Officials preview recovery process as SQF Complex becomes largest fire in Tulare County history

FRESNO, Calif. (KFSN) -- Tulare County Fire Chief Charlie Norman stated a sobering fact at Tuesday's county board of supervisors meeting.

The SQF Complex, made up of the Castle and Shotgun fires, is now the largest fire in Tulare County history.

It's also the most destructive, with 173 homes and cabins lost, and dozens of smaller structures also gone.

Norman says residents are anxious to return.

"We want to make sure we get people up there," Norman said. "And that's what people are restless about."

Crews are not only still fighting the blaze.

They're also clearing debris and hazardous trees to make the mountain communities safe to return to once evacuation orders are lifted.

As far as the overall recovery effort, Chief Norman says there are basically two groups of people who will need help in the weeks and months to come.
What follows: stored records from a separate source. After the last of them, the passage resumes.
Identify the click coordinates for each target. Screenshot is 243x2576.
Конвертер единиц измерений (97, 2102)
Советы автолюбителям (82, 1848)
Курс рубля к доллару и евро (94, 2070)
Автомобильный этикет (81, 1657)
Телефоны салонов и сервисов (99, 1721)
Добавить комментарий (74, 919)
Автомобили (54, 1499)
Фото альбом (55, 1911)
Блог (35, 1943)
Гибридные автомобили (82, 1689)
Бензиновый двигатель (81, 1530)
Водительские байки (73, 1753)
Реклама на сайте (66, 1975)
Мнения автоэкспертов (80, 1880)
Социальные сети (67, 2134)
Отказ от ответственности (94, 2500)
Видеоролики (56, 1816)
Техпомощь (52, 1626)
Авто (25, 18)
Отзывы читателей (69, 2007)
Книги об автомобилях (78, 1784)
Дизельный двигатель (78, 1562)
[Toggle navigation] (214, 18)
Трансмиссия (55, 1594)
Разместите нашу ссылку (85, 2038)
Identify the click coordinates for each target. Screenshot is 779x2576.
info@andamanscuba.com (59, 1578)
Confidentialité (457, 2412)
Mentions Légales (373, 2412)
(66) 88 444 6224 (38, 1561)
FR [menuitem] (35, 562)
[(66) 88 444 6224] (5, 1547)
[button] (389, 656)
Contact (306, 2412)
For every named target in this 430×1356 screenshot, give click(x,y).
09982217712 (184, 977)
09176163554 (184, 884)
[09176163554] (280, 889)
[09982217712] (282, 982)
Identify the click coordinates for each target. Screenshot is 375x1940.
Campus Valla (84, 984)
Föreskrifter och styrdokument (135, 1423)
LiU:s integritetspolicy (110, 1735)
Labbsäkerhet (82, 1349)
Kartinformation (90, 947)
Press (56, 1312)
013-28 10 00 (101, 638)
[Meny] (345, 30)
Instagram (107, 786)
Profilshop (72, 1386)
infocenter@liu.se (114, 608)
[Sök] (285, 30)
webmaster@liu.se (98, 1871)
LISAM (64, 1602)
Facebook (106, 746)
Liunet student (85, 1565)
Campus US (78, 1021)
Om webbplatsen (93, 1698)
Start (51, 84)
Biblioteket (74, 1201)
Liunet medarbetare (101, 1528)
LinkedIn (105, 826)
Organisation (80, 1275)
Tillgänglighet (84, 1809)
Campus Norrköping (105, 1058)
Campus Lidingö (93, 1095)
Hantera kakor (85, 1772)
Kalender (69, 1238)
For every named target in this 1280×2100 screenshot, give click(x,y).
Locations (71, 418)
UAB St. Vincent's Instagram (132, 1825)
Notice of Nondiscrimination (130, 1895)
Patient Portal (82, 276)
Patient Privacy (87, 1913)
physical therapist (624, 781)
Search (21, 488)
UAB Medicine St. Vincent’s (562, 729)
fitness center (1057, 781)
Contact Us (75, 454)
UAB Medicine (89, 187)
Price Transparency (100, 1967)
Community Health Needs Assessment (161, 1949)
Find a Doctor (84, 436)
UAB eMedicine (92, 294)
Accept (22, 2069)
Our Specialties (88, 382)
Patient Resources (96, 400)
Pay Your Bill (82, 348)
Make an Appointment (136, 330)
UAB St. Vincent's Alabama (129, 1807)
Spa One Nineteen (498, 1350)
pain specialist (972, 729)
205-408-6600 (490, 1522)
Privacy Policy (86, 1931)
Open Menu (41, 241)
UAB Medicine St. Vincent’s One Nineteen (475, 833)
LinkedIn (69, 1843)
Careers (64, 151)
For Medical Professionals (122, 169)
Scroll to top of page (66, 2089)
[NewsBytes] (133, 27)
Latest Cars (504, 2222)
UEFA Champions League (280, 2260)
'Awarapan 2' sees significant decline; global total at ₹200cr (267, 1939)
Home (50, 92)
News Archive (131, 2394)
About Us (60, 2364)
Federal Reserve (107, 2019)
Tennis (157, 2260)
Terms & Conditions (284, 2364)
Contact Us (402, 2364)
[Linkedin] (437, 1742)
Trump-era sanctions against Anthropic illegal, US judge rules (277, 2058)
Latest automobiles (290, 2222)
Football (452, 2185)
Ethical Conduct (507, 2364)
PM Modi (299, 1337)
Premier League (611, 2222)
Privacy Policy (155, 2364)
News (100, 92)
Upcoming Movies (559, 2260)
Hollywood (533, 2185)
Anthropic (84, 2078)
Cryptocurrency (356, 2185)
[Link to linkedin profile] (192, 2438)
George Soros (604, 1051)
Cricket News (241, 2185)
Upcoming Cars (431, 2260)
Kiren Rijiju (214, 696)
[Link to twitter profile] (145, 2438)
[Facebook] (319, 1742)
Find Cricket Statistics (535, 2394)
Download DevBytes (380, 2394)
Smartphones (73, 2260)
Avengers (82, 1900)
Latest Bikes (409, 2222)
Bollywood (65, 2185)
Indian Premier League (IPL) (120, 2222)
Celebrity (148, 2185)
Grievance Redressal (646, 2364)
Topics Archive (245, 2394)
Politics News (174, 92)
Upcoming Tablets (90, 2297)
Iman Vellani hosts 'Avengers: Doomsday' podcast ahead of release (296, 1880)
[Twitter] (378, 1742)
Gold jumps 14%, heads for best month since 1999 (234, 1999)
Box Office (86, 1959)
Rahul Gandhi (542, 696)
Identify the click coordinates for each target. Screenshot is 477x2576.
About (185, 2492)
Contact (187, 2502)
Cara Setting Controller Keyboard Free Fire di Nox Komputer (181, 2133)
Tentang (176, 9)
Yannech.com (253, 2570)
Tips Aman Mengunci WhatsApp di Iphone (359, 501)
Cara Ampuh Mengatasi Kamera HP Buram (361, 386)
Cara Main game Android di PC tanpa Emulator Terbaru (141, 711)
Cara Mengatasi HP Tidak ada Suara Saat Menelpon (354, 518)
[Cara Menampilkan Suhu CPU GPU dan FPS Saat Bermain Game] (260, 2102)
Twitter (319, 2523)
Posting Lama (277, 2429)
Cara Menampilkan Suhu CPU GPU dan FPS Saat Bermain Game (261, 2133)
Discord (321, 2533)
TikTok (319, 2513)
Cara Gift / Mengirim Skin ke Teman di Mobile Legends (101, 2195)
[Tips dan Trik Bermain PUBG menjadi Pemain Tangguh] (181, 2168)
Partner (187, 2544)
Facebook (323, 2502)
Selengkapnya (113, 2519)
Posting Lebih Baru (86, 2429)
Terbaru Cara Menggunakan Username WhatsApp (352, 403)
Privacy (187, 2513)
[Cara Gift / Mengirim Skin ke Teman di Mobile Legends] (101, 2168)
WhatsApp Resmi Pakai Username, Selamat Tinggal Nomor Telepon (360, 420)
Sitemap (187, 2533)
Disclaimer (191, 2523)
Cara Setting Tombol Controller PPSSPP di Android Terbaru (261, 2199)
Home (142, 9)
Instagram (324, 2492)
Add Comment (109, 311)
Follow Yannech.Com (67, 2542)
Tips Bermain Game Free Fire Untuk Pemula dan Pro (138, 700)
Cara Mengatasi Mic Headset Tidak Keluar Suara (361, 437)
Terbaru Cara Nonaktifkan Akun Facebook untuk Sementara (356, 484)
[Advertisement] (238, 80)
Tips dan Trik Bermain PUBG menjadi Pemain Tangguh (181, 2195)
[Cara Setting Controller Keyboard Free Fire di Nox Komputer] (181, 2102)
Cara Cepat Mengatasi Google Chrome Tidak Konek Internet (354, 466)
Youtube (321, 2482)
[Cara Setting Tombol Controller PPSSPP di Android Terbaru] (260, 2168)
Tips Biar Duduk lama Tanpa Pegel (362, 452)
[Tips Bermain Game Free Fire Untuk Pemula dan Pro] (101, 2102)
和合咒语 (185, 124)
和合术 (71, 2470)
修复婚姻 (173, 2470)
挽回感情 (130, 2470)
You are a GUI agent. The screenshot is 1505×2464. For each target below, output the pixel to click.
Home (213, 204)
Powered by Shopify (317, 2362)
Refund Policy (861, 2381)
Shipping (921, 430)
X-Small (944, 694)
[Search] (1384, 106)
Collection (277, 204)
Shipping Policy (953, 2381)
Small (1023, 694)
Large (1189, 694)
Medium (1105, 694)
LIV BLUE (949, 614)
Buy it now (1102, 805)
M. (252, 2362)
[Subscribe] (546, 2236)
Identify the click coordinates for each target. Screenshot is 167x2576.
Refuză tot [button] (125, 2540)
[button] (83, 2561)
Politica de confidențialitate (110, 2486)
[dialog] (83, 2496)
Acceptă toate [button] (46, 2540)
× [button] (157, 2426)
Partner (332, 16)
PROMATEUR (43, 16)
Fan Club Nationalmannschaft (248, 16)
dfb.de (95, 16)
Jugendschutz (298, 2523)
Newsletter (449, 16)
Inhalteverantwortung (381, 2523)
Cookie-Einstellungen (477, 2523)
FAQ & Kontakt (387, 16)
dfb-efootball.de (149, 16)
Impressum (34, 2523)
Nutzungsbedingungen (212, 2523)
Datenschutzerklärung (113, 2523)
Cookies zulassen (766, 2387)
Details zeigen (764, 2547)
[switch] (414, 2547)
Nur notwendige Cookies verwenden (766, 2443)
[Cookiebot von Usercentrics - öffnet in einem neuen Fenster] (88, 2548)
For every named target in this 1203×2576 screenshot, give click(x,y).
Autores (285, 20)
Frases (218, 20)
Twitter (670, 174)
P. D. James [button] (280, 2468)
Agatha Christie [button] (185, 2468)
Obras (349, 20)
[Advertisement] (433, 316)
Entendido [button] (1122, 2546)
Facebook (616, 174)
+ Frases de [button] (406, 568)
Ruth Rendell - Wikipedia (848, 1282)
There are those going back to homes and cabins that were saved in communities like Camp Nelson and Ponderosa.

And those who lost their properties in Cedar Slope, Alpine Village, and Sequoia Crest.

"The populated communities will have water systems, environmental health concerns that we can try and take care of before they go back into the structure," Norman said. "The other ones are going to be a total structure loss where they're going to need building services, cleanup, and also environmental health to make sure they can start the rebuilding process."

Amelia Marshall's family cabin in Sequoia Crest was consumed by the Castle Fire on September 13th.

"We just crossed our fingers and luck was not with us, nature took over," Marshall said.

Marshall knows fires tend to leave behind a toxic mess, so hopes professional teams can haul the hazardous material out before it has an opportunity to seep into the ground below.

She's also optimistic that other phases of the recovery process will be as painless as possible.

"Many of our neighbors in the affected mountain communities have been talking about their desire to rebuild with fire resistant materials," she said. "So we are hoping that the public agencies in the counties will streamline the process of people getting building permits that are affordable so those fine communities can be restored."

Recovery efforts may just be starting, but Tulare County has formed a recovery task force and also set up a new website with resources for those affected by the SQF Complex.